Commenti: La novità del primo papa della globalizzazione
Una riflessione a più voci ci sta aiutando a comprendere come la novità di papa Francesco sia anche risposta alla novità della storia che il suo pontificato si è trovato ad attraversare, alla novità della globalizzazione.
Piero Schiavazzi, su “Limes”, ha sottolineato il carattere inedito del “primo Giubileo ‘antiromano’ della storia, eccentrico ed ecumenico, decentrato dall’Urbe e dislocato nell’Orbe, con le sue 10000 e passa porte da passare, spontanee ed estemporanee” (http://www.limesonline.com/francesco-chiude-il-primo-giubileo-della-globalizzazione/95413).
Qualcosa non certo fine a se stesso, ma contrappunto allo s-centrarsi dei conflitti, dei drammi, delle inquietudini del nostro mondo: “Simmetrico e sperimentale, il Giubileo globale ‘a pezzi’ di Bergoglio si è riversato sui pezzi della Terza Guerra Mondiale, di volta in volta, ossia sulle faglie delle disuguaglianze, prima che diventino crepe irreparabili e spacchino l’umanità in due”.
Andrea Riccardi, d’altra parte, ha inquadrato su “Sette” papa Francesco come il “primo Papa globale”, pienamente inserito in “un mondo immenso e cangiante” (http://www.riccardiandrea.it/search?updated-min=2016-01-01T00:00:00%2001:00&updated-max=2017-01-01T00:00:00%2001:00&max-results=50). Il suo sogno è quello di “una Chiesa larga, misericordiosa e attrattiva, che parta dai più poveri. Un'utopia? Non pochi lo pensano. I critici delineano un altro modello di Chiesa, che attribuisce priorità ai valori tradizionali: un nazional-cattolicesimo, in cui l’identità nazionale dovrebbe fare da argine all’invadenza del mondo globale”.
Ma un tale modello ecclesiale non è proprio il modello bergogliano. Che coglie come la necessità del tempo che viviamo sia un’altra, come la risposta della Chiesa alla globalizzazione debba fare aggio sull’apertura, e non sulla chiusura.

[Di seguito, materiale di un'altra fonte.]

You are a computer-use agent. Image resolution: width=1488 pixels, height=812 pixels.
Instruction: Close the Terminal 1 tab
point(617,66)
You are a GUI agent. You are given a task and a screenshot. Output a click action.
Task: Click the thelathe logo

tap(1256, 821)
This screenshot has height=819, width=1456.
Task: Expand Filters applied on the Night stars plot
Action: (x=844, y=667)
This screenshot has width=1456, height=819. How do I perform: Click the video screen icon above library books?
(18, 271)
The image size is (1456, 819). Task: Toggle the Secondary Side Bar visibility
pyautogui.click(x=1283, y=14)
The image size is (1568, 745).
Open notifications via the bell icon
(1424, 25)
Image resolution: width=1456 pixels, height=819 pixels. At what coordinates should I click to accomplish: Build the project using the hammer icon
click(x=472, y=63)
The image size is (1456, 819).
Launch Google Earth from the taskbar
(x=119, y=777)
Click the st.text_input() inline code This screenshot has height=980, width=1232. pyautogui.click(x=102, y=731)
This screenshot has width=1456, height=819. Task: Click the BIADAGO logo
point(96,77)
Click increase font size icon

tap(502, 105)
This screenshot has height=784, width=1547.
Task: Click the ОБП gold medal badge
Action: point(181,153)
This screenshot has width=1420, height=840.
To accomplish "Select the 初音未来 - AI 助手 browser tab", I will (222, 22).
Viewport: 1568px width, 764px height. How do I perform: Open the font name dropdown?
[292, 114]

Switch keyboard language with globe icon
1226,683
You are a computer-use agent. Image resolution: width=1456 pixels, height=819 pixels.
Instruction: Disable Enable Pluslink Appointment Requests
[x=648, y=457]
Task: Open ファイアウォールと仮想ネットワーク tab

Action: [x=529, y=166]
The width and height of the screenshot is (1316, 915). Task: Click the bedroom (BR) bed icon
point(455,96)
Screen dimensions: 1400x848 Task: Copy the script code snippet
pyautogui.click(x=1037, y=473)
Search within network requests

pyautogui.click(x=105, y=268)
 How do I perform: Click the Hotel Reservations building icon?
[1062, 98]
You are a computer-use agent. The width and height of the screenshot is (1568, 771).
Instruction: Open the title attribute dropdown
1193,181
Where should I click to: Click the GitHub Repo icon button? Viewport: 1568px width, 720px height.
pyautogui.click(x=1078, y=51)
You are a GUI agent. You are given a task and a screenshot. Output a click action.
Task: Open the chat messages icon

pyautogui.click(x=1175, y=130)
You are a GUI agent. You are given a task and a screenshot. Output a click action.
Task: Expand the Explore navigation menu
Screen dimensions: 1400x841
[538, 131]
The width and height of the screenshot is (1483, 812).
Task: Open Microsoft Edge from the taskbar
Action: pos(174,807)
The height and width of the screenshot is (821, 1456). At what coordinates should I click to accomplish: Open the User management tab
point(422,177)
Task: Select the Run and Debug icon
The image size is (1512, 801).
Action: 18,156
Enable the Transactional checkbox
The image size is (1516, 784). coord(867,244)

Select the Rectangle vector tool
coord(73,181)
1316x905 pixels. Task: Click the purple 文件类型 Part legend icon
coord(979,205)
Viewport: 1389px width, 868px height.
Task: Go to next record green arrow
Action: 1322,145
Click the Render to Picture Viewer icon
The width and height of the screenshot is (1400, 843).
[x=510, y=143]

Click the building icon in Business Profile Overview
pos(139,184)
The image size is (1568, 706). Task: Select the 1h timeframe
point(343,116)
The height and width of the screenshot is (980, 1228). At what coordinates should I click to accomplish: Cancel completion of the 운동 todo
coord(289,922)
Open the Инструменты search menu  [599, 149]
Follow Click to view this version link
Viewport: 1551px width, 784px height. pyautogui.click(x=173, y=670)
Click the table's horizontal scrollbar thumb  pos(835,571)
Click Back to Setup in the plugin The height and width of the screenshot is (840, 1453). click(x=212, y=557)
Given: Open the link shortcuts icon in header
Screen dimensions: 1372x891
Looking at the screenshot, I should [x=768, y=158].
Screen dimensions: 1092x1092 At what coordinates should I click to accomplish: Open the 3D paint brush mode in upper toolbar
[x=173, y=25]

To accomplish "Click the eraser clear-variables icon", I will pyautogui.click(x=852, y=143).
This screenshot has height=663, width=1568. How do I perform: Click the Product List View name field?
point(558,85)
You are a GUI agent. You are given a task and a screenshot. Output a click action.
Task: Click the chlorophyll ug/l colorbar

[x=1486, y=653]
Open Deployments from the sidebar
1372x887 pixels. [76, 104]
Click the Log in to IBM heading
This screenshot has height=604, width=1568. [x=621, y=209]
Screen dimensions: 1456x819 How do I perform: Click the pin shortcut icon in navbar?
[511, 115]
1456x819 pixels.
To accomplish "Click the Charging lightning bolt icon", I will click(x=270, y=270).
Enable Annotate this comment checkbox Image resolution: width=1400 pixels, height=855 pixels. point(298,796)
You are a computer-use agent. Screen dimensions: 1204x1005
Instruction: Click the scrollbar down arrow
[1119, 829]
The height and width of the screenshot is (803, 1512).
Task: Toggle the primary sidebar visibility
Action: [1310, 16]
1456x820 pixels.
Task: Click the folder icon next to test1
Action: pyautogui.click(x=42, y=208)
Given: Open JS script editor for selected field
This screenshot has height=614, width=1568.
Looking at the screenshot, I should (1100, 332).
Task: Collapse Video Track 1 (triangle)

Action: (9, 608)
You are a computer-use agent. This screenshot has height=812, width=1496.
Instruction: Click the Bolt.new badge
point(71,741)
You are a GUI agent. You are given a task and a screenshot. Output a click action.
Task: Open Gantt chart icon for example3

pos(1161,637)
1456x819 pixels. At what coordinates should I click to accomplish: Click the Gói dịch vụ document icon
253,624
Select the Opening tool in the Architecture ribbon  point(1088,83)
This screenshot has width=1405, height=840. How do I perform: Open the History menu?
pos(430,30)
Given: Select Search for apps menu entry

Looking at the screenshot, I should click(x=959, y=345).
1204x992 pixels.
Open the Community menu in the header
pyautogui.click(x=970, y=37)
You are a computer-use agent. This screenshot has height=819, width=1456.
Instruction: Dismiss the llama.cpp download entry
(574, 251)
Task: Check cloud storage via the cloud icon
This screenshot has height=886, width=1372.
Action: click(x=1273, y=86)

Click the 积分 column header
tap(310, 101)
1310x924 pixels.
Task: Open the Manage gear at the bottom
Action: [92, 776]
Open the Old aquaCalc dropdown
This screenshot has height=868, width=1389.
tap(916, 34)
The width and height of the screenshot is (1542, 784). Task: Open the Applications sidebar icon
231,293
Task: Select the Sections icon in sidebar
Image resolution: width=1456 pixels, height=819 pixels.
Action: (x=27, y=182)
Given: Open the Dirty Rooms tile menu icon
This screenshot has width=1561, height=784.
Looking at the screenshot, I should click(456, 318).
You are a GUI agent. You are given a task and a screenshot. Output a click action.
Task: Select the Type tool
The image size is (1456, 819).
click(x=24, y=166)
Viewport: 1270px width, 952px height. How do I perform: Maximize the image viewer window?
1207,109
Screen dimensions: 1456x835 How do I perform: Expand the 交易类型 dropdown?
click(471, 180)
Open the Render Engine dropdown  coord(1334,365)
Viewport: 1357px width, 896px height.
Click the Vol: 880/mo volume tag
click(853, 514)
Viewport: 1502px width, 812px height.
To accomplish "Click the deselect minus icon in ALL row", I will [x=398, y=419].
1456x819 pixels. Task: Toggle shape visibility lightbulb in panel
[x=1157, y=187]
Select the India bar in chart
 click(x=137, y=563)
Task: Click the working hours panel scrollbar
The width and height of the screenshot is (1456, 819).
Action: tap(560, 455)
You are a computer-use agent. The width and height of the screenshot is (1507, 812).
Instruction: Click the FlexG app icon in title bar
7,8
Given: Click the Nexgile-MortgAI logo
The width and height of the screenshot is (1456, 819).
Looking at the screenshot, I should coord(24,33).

Nella sua intervista a TV2000 il pontefice ha ribadito: “Che il Giubileo non sia stato fatto soltanto a Roma, ma in ognuna diocesi del mondo, nelle diocesi, nella cattedrale e nelle chiese che il vescovo avesse indicato, quel fatto ha universalizzato un po’ il Giubileo. E ha fatto tanto bene. Ha fatto tanto bene. Perché era tutta la Chiesa che viveva questo Giubileo, era come un’atmosfera di Giubileo. E le notizie che vengono dalle diocesi parlano di avvicinamento alla Chiesa della gente, di incontro con Gesù, l’incontro … tante cose belle … Io dirò: è stato una benedizione del Signore e anche, non dirò il punto finale, ma un passo avanti grande del processo che è incominciato con il Beato Paolo VI, e poi con San Giovanni Paolo II”.